On Mon, Nov 16, 2020 at 03:29:05PM -0800, Junio C Hamano wrote:
> Taylor Blau <me@ttaylorr.com> writes:
>
> > This behavior dates all the way back to 2ad47d6 (git-repack: Be
> > careful when updating the same pack as an existing one., 2006-06-25).
> > 2ad47d6 is mainly concerned about a case where a newly written pack
> > would have a different structure than its index. This used to be
> > possible when the pack name was a hash of the set of objects. Under this
> > naming scheme, two packs that store the same set of objects could differ
> > in delta selection, object positioning, or both. If this happened, then
> > any such packs would be unreadable in the instant between copying the
> > new pack and new index (i.e., either the index or pack will be stale
> > depending on the order that they were copied).
>
> True.  So the idea is that we can now pretend that we never wrote
> the new packfile and leave the existing one as-is?
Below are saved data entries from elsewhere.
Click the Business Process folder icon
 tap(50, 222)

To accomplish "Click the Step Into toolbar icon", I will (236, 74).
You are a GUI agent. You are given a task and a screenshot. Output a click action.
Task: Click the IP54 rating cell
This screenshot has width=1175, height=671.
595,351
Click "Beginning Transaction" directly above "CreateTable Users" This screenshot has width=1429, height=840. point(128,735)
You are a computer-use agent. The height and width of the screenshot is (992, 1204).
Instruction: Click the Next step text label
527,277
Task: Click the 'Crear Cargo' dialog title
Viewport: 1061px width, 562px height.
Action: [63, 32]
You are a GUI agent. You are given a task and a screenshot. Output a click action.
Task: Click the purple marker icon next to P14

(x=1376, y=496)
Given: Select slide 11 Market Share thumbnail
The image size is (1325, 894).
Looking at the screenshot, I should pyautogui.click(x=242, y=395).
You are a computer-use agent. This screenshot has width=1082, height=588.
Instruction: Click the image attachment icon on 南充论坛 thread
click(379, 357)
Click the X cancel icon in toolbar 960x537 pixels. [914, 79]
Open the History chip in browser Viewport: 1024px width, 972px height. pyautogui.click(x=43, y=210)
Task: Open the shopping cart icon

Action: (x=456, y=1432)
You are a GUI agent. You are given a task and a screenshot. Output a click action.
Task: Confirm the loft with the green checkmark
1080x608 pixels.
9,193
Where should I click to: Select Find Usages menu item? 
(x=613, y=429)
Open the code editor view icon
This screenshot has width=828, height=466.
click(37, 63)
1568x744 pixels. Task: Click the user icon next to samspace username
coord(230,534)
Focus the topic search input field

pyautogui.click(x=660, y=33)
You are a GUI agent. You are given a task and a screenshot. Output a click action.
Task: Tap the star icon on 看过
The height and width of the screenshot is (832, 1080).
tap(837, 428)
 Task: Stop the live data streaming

True for packs, which are guaranteed to be unchanged by having the same
checksum in their filename. For other files that use their pack's
checksum in their filename, we want to overwrite the existing copy with
the one we just wrote.

> > This patch is mostly limited to removing code paths that deal with the
> > 'old' prefixing, with the exception of pack metadata.
>
> ... "pack metadata" meaning?  We do not remove and replace the file,
> but we update their mtime to keep these packfiles more fresh than
> other packfiles, or something?

Meaning: .idx, .bitmap, .promisor files. I probably ought to be more
clear in what "metadata" means, since it could easily be confused with
mtime and others.

> > @@ -463,109 +463,34 @@ int cmd_repack(int argc, const char **argv, const char *prefix)
> >
> >  	/*
> >  	 * Ok we have prepared all new packfiles.
> >  	 */
> >  	for_each_string_list_item(item, &names) {
> >  		for (ext = 0; ext < ARRAY_SIZE(exts); ext++) {
> >  			char *fname, *fname_old;
> >
> >  			fname = mkpathdup("%s/pack-%s%s",
> >  					packdir, item->string, exts[ext].name);
> >  			fname_old = mkpathdup("%s-%s%s",
> >  					packtmp, item->string, exts[ext].name);
> > +
> > +			if (((uintptr_t)item->util) & (1 << ext)) {
> > +				struct stat statbuffer;
> > +				if (!stat(fname_old, &statbuffer)) {
> > +					statbuffer.st_mode &= ~(S_IWUSR | S_IWGRP | S_IWOTH);
> > +					chmod(fname_old, statbuffer.st_mode);
> > +				}
> > +
> >  				if (rename(fname_old, fname))
> >  					die_errno(_("renaming '%s' failed"), fname_old);
>
> OK, so this is where the previous step matters.  We do the same as
> before (i.e. stat+chmod and rename) only for paths we have created.
>
> We don't reuse the old one because we have already written a new
> file so we won't save anything by doing so, and checking if the
> target of rename exists already before deciding not to rename cannot
> be made atomic, so just relying on rename() to do the right thing is
> a good idea anyway.
>
> > +			} else if (!exts[ext].optional)
> > +				die(_("missing required file: %s"), fname_old);
>
> If one branch of if/else if.../else requires multi-statement block,
> use {} on all of them, for consistency.

Thanks.

> So, if we wrote a few .$ext for a packfile but not some .$ext, if
> the one we didn't write is among the necessary one, we are in
> trouble?  OK.

Yes, exactly.

> > +			else if (unlink(fname) < 0 && errno != ENOENT)
> > +				die_errno(_("could not unlink: %s"), fname);
>
> And if we wrote .pack and .idx but not .bitmap, the old .bitmpa that
> has the same pack hash may be stale and we discard it for safety?
> That sounds "prudent" but it is not immdiately clear from what
> danger we are protecting ourselves.
>
> In any case, much of what I speculated while reading the proposed
> log message turned out to be false, which may be a sign that the log
> message did not explain the approach clearly enough.  I thought that
> a newly created file that happened to be identical to existing ones
> would be discarded without getting renamed to their final location,
> but the code does not do such special casing.  I thought the
> 'metadata' it talks about were to compensate for side effects of
> reusing the old files, but that was not what the 'metadata' was even
> about.

It's more about: we trust what pack-objects wrote to be the current
state of things. So, if a bitmap already exists, but the caller did a
back-to-back repack and this time generates their bitmap with the
hash cache extension, we prefer the newer bitmap to the one that already
existed.

That goes both ways: if pack-objects _didn't_ write a file that already
exists, we want to drop the existing file. Peff seems to talk more about
this in his email, which I'll respond to now...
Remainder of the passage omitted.